Overall, Baker said now’s the time to fully embrace the digital opportunity as clients were likely going to be demanding it from their adviser. 

“Technology is moving fast and many clients will soon demand a digital experience similar to the one they’re used to receiving from other tech-based companies. Technology can improve client relationships and give advisers the ability to impact the lives of thousands rather than just a lucky few. Spend some time researching the options and understanding how they work and can fit into your processes.” 

Similarly, Moran said the best idea for advisers who don’t know which tech to explore next is just to start the journey. 

“It’s easy to spend days, weeks or months procrastinating about software because of the desire for one piece of software to do it all. This just isn’t reality. It’s more valuable to identify manual processes and to look for solutions to these problem. It’s a bonus if the software you choose can solve more than one problem.”

While simply getting started is good advice, Cassar said it’s important to do proper due diligence before choosing the right tech for the firm’s needs. 

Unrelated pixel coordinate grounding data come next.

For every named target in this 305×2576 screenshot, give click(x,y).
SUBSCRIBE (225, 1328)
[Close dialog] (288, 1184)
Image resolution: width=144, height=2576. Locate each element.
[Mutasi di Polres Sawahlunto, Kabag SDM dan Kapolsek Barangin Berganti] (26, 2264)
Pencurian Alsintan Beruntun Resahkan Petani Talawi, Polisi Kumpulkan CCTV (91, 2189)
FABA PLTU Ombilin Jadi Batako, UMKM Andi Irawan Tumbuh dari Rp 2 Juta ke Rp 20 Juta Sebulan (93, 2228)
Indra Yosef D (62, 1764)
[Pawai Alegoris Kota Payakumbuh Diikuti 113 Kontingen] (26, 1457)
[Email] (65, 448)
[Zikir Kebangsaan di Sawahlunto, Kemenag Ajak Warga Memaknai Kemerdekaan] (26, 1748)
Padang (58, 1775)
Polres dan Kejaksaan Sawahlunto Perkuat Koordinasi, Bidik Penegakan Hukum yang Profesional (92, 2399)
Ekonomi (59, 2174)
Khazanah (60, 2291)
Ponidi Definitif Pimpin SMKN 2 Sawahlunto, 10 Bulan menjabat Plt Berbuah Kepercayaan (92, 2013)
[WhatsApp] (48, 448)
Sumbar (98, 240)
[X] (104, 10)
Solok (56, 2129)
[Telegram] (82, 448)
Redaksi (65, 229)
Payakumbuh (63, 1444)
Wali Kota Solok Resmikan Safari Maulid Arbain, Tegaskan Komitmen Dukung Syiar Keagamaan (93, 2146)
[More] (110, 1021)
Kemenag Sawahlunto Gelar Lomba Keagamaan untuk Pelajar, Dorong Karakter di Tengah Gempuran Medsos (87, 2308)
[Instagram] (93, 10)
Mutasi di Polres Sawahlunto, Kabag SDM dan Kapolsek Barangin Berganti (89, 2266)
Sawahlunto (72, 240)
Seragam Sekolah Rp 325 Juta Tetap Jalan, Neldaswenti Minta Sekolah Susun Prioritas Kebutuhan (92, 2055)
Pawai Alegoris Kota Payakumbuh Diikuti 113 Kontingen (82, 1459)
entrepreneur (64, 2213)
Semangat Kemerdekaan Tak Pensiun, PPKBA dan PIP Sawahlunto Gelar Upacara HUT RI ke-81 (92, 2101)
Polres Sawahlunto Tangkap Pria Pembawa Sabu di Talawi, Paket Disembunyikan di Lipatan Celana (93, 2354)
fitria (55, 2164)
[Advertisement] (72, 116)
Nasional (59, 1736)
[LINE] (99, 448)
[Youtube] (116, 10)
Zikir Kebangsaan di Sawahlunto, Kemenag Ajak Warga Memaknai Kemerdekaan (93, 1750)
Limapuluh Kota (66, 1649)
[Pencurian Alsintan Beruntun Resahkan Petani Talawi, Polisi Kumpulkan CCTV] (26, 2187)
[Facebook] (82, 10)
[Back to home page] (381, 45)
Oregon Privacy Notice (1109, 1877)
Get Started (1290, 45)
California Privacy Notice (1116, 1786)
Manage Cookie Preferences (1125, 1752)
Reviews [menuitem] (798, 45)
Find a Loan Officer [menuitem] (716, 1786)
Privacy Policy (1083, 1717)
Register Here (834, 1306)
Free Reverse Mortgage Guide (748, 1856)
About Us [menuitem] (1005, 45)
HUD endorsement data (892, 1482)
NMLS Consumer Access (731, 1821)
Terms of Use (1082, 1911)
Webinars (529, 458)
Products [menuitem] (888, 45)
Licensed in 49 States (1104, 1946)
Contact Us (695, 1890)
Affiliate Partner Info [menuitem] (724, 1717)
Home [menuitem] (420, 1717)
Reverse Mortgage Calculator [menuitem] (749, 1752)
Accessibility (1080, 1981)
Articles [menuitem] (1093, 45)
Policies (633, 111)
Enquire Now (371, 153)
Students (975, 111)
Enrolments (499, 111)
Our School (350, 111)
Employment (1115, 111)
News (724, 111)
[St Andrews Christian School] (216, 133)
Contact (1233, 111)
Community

“I’ve heard many stories about advisers jumping on the latest nd greatest innovation and finding it didn’t suit their needs, so they had to go back to their original software. Check out group chats for advisers and ask for their experiences. There’s no one-size-fits-all solution for businesses, so it pays to do homework before wasting time and money on tech that doesn’t suit your needs.”

Finally, Brycki recommended seeing technology as an enabler, rather than a threat. 

“Otherwise, your business will become Blockbuster rather than Netflix. We’ve found technology provides an enormous opportunity to deliver a better client experience, improve objectivity and reduce mistakes. Most importantly technology can empower clients to achieve their financial dreams more confidently.”